Limitations & Future Work¶

Perceptual performance still has room for improvement; specifically, there remains a gap between this method and specialized models in optical flow and amodal segmentation.
Inference speed remains a deployment bottleneck, as 100 DDIM steps combined with multiple ensemble runs require heavy computation.
The current scaling laws are established on ImageNet-1K, and their transferability to larger-scale datasets remains to be thoroughly validated.
Future work could explore consistency distillation to reduce inference steps, as well as validation on a broader range of perceptual tasks.

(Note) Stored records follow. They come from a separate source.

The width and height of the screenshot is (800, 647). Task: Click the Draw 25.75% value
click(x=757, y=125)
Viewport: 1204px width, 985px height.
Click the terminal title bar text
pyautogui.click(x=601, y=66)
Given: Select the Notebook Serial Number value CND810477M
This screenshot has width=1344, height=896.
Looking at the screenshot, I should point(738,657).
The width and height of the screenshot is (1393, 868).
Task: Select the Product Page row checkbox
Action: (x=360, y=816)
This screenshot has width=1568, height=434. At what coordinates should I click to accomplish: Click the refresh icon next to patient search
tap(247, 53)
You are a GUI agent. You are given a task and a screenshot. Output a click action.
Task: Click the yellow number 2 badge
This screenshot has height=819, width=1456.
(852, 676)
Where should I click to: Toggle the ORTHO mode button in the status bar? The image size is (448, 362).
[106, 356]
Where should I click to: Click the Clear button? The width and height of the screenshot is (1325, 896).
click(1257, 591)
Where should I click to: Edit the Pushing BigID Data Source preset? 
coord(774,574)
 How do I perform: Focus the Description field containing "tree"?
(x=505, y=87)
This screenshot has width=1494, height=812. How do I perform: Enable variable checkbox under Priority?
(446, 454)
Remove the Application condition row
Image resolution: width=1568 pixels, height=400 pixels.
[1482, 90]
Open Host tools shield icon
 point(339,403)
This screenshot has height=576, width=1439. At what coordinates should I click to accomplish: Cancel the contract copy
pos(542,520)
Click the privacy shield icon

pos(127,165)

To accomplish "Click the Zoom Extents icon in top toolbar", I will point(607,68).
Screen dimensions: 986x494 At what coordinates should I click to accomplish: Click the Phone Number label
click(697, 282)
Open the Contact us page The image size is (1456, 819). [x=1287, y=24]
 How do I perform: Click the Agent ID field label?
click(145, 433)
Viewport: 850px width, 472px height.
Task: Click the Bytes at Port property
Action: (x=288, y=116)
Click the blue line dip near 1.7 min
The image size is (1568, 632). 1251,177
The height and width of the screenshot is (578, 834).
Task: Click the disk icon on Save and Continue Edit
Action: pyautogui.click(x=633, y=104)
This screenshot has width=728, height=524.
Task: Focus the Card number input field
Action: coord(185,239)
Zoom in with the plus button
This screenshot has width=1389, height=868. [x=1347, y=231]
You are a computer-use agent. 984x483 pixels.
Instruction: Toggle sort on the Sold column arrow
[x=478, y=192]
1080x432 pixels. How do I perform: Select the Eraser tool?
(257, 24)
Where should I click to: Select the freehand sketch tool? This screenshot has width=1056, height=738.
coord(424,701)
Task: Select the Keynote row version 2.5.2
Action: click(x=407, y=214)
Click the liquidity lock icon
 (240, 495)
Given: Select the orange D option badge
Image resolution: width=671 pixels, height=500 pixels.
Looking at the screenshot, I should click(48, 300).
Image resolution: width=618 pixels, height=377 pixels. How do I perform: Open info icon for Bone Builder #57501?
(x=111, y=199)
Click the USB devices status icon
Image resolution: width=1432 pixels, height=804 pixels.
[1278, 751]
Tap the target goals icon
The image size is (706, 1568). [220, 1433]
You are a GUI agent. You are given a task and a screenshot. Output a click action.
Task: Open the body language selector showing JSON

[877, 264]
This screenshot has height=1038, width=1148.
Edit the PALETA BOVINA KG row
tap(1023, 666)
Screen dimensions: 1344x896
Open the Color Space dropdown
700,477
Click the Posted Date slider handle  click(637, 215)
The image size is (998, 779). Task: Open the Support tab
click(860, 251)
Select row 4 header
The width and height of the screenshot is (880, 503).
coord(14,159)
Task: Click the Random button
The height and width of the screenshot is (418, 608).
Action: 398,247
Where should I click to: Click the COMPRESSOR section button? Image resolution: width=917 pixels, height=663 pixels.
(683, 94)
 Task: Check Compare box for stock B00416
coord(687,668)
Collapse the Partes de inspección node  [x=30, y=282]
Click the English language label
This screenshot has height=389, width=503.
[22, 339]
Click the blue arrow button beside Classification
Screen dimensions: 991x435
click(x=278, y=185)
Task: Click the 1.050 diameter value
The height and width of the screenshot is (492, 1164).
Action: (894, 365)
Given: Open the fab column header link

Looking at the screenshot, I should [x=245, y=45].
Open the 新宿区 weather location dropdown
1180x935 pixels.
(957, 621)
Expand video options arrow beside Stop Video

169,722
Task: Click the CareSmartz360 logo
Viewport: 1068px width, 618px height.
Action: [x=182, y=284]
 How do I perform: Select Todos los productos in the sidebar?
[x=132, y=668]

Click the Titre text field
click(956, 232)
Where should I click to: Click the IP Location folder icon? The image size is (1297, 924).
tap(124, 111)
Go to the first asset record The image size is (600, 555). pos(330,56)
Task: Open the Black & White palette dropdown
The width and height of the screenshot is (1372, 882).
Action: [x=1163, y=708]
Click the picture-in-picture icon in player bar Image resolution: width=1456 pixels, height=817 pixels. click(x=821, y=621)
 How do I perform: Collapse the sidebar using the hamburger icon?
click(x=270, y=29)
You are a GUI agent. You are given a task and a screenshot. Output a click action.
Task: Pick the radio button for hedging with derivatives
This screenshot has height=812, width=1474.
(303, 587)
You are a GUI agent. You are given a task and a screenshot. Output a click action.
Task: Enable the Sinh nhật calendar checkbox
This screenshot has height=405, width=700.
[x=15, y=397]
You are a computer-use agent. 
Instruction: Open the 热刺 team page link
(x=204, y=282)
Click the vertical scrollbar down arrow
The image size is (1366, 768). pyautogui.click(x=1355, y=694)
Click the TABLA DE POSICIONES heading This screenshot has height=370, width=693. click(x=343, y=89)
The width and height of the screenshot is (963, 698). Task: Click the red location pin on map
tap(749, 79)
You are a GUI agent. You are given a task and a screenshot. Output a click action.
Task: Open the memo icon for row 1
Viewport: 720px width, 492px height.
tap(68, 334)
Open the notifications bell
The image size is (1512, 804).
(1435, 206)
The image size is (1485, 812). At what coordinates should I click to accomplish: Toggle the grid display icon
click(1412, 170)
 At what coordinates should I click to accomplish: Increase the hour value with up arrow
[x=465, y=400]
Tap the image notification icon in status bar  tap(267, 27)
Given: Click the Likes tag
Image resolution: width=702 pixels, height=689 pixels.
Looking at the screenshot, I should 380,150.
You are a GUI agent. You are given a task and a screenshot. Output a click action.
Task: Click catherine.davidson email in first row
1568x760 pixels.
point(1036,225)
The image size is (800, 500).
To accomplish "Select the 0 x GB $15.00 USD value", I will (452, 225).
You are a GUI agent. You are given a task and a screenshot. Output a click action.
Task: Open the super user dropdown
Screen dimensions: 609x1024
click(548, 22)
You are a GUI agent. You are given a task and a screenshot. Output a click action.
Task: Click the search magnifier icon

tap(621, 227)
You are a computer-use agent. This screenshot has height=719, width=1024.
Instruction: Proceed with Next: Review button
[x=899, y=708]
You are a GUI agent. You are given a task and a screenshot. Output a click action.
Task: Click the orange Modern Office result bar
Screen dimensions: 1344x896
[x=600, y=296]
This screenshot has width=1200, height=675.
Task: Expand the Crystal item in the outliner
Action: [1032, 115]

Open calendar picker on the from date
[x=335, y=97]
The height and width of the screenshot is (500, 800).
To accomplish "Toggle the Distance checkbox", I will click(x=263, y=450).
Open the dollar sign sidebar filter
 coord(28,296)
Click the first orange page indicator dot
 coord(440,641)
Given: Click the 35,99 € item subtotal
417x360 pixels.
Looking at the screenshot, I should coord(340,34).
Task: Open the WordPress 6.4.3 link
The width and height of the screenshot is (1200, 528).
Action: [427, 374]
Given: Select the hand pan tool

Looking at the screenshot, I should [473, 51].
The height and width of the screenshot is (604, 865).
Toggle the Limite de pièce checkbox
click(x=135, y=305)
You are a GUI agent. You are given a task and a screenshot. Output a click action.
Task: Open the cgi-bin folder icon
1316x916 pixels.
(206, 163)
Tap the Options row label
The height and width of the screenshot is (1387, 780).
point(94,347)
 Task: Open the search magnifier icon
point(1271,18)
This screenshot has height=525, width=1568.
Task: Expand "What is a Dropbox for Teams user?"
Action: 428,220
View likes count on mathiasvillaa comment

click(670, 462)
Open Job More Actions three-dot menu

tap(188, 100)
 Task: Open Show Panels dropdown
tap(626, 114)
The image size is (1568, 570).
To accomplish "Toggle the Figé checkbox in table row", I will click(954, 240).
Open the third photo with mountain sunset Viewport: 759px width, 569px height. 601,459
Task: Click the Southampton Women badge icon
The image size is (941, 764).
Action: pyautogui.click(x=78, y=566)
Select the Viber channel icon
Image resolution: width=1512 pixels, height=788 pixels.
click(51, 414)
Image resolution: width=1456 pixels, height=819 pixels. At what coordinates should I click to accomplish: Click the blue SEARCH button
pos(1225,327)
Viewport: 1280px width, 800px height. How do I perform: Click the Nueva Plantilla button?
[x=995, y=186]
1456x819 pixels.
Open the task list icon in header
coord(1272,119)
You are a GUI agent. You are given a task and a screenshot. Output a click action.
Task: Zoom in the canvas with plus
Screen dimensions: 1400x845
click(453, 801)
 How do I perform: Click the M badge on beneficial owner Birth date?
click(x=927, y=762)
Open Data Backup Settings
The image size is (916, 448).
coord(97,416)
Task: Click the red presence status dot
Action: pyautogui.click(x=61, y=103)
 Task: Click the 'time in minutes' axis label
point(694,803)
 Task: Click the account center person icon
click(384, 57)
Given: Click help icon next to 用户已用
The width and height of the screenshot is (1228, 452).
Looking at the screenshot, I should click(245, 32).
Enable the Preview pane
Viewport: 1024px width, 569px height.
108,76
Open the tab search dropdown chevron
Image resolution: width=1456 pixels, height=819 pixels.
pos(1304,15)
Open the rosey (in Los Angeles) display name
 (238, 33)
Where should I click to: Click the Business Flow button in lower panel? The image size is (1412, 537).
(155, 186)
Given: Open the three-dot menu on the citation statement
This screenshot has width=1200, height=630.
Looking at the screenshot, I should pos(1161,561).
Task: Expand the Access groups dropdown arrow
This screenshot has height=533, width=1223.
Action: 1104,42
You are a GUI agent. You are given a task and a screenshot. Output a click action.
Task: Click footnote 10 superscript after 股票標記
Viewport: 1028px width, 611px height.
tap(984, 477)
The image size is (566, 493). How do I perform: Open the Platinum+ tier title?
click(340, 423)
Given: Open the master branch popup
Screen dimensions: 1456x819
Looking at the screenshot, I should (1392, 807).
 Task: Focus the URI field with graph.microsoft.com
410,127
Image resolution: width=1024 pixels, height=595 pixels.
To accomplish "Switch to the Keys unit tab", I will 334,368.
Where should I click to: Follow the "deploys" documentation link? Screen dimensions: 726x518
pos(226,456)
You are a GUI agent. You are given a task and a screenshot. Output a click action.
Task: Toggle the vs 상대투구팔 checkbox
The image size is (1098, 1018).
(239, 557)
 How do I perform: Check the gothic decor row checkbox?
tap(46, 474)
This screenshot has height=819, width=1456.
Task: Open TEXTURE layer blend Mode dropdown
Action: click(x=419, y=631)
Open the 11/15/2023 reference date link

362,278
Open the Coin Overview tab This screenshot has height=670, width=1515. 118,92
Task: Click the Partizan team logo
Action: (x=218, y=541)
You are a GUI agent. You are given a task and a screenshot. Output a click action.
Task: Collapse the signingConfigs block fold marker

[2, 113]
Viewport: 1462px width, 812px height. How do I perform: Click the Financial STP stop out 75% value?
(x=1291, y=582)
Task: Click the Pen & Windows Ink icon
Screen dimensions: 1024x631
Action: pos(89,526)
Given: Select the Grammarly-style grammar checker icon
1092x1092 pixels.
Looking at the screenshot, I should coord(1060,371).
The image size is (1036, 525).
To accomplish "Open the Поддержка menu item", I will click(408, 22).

Relationship with Marigold: This paper serves as a "scaled and generalized" version of Marigold, unifying multi-task execution and systematically studying scaling.
Relationship with DiT: It utilizes standard DiT architectures and scaling methodologies, generalizing from generative modeling to perceptual tasks.
Inspiration: The "thinking during inference" phase of diffusion models is analogous to the chain-of-thought in LLMs—more steps lead to deeper reasoning.

Rating¶

Novelty: ⭐⭐⭐⭐ — While the individual components are not fundamentally new, the systematic scaling analysis and the test-time scaling perspective are highly valuable.
Experimental Thoroughness: ⭐⭐⭐⭐⭐ — The scale of multi-dimensional scaling experiments is massive, with comprehensive validation across three distinct tasks.
Writing Quality: ⭐⭐⭐⭐ — The structure is clear, and the power-law fitting results are presented intuitively.
Value: ⭐⭐⭐⭐ — It provides key practical guidance for applying diffusion models to perceptual downstream tasks.